But as most of the time you are dealing with floats, this is fine...

Also - to really silence it, make sure you set the render flags "is silent" bit, so those downstream know that you are outputting silence

Bill

On Sunday, June 1, 2003, at 02:27 PM, Brian Willoughby wrote:

[ To silence a chunk in an Audio Unit render function I do this:
[ memset(ioData->mData, 0, ioData->mDataByteSize);
[ which works fine for 16-bit audio
[ Is this correct for 8-bit as well?

Rolf,

Your code only works for signed integer formats. If, by some strange chance,
you came across 16-bit unsigned audio, your memset() would be incorrect.

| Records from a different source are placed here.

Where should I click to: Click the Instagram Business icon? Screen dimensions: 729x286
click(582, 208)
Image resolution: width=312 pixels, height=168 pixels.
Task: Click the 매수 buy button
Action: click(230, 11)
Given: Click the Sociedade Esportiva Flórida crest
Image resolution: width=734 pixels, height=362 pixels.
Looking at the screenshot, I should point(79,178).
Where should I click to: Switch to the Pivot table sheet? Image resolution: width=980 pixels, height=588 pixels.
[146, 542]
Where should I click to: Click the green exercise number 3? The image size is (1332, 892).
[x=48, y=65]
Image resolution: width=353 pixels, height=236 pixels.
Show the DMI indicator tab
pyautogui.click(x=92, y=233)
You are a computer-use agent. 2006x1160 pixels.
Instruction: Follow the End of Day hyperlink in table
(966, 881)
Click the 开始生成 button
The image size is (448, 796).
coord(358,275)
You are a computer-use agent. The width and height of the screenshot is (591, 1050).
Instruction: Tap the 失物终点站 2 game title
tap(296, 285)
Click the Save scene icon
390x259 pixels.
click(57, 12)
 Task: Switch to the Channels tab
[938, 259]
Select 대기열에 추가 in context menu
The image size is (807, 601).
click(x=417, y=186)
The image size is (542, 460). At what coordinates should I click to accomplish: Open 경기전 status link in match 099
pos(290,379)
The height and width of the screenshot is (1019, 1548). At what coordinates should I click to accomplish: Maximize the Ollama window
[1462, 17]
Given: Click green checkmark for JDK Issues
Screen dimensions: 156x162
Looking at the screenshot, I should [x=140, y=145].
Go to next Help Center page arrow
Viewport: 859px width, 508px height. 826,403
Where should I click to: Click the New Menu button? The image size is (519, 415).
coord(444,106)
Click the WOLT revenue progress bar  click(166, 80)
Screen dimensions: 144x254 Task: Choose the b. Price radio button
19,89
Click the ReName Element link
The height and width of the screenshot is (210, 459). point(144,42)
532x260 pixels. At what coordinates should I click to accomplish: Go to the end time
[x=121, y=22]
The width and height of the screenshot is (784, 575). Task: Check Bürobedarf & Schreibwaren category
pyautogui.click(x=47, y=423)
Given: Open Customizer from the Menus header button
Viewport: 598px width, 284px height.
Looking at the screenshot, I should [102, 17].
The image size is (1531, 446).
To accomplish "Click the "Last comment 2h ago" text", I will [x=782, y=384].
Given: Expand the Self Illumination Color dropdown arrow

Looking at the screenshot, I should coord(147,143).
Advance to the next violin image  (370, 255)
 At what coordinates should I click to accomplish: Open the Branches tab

Same
for 8-bit unsigned audio.

Check the output stream format flags in your Audio Unit code.

If kAudioFormatFlagIsFloat is clear, then you have integer audio data. If
kAudioFormatFlagIsSignedInteger is set, then your simple memset() will work.
If both of these flags are clear, then you'll have to set memory to 0x80 for
all 8-bit data bytes, or set 0x8000 for all 16-bit data words ... the latter
will probably be slightly less efficient than memset().

The output format can only change when your AudioUnit is uninitialized, so you
can cache any state you need in a variable. Once initialized, the format
should not change - at least that's how I read the notes. You still might want
to catch the cases of audio data that are float or some non-PCM format, which
will require different values for silence.


Historically, I believe that 8-bit RIFF/WAVE files are unsigned, while
originally 8-bit FORM/AIFF files are signed. I'm not absolutely certain about
this, but I do remember having to treat 8-bit audio data as unsigned on the PC,
while it is generally signed on the Mac. Fortunately, AudioUnits do not
suffer from uncertain specifications in this case, because there is a stream
format which precisely describes the format at the moment.